Oocytes were obtained from anesthetized Xenopus laevis frogs via surgical ovarectomy in accordance with the National Institutes of Health guidelines for the care and use of laboratory animals. All efforts were made to minimize suffering and the number of frogs used. Extracted ovarian tissue was placed in Modified Barth's Solution adjusted to pH 7.5 (88 mM NaCl, 1 mM KCl, 2.4 mM NaHCO3, 0.91 mM CaCl2, 0.82 mM MgSO4, Ca(NO3)2, 10 mM HEPES). After manual isolation with forceps, oocytes were treated with collagenase type 1A solution containing 0.5 mg/ml collagenase, 83 mM NaCl, 5 mM HEPES, 2 mM KCl, 1 mM MgCl2, adjusted to pH 7.5 for 10 min. Oocyte nuclei were injected via the animal pole with human α1 GlyR, GLIC, or GLIC/GlyR chimera cDNA (1-5 ng) using a Nanoject II microdispenser (Drummond Scientific). Injected oocytes were stored singly at 13°C in Modified Barth's Solution supplemented with 90 mg/l theophylline, 50 mg/l gentamycin, 10000 u/l penicillin, 10 mg/l streptomycin, 220 mg/l sodium pyruvate, 50 μM picrotoxin for 2–17 days.

Electrophysiology

Oocytes were fixed in wells with continuous flow of Ringer's buffer (123 mM NaCl, 2 mM KCl, 2 mM MgSO4, 2 mM CaCl2, 10 mM HEPES). For GlyR and GLIC recordings, Ringer's buffer was adjusted to pH 7.4; for chimera recordings, pH was adjusted to 8.5. For GLIC and chimera recordings, activation buffers were prepared by substituting 10 mM citrate (pH 4–6) or 10 mM MOPS (pH 6.5–7) for HEPES, then adjusting pH accordingly. For GlyR and some chimera recordings, 10 mM tricine was added prior to pH adjustment. Solutions were perfused at a rate of 2 ml/min by a peristaltic pump (Masterflex) via 18-gauge Teflon-Viton tubing. Twin microelectrodes encased in glass insulators were filled with 3 M KCl solution and inserted into oocytes. Electrodes were connected to an OC-725C voltage clamp (Warner Instruments).
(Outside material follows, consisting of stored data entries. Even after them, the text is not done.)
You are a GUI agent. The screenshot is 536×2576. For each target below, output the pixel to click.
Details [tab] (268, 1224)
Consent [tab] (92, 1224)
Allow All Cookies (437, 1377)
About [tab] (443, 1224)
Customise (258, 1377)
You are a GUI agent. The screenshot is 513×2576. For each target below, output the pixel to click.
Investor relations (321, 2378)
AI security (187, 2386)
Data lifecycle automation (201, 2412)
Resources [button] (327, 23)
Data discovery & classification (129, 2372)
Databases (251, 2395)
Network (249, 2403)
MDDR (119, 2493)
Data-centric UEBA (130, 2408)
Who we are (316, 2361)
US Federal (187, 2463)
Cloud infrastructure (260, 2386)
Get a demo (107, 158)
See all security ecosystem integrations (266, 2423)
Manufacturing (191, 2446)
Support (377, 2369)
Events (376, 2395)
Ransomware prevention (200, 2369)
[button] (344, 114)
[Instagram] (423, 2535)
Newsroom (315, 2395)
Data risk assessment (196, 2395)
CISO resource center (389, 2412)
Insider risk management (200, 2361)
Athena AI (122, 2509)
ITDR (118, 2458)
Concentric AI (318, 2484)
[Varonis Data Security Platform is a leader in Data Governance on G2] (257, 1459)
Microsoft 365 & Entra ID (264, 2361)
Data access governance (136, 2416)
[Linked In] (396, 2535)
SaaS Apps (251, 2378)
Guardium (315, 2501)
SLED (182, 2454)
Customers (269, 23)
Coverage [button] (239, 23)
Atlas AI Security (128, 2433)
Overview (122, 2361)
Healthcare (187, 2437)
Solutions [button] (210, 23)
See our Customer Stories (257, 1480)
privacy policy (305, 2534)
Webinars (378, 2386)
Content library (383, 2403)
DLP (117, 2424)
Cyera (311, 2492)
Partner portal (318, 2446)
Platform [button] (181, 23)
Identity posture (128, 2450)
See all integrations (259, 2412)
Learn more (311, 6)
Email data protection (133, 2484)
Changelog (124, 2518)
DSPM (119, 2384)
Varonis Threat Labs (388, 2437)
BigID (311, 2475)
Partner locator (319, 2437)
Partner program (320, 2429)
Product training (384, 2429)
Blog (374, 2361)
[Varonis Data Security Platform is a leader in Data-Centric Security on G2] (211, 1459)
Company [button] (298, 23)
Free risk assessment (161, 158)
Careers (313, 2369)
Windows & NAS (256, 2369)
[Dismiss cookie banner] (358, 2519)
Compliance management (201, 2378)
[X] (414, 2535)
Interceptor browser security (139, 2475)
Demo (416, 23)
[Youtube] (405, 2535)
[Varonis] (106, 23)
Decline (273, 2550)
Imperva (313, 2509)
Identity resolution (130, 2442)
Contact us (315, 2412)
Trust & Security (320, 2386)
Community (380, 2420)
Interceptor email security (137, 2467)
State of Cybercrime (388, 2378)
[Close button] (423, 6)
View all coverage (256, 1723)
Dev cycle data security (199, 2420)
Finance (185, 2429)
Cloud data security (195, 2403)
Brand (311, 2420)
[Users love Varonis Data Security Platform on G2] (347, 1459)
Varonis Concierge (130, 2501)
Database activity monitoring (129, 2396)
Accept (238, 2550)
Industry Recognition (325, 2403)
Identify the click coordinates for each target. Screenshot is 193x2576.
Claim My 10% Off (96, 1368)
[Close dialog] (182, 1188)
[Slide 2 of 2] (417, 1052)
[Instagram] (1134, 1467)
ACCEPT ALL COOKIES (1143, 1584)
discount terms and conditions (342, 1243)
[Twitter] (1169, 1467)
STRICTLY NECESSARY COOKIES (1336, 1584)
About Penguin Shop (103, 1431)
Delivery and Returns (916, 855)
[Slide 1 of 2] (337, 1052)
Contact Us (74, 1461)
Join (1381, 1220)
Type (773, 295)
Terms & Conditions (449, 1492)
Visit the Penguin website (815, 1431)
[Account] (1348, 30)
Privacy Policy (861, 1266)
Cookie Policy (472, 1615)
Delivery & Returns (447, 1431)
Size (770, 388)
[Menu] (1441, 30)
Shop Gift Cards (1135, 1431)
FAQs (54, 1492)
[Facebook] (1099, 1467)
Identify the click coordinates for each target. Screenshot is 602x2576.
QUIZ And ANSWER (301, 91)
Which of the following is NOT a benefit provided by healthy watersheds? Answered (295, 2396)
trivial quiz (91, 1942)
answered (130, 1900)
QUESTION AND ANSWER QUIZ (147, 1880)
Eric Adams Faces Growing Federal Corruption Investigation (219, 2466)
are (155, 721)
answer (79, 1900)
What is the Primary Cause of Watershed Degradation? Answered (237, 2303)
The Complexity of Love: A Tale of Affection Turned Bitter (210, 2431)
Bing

Membrane potentials were clamped at −70 mV and allowed to perfuse in picrotoxin-free buffer ≥5 minutes prior to recording. Electrical currents were digitized and analyzed via a PowerLab 4/30 digitizer (AD Instruments).

Activation and modulation of GlyR, GLIC, and chimera currents were measured as previously described (Howard et al., 2011, Mascia et al., 1996). Briefly, GlyR activation was initially calibrated by 15 sec application of saturating (3 mM) glycine. After 15 min washout, low-glycine solutions were tested for 30 sec periods until the EC10 concentration was identified, which was then used for subsequent measurements. GLIC and chimera receptors were activated by 1–2 min application of low-pH buffer, followed by a 5 min washout.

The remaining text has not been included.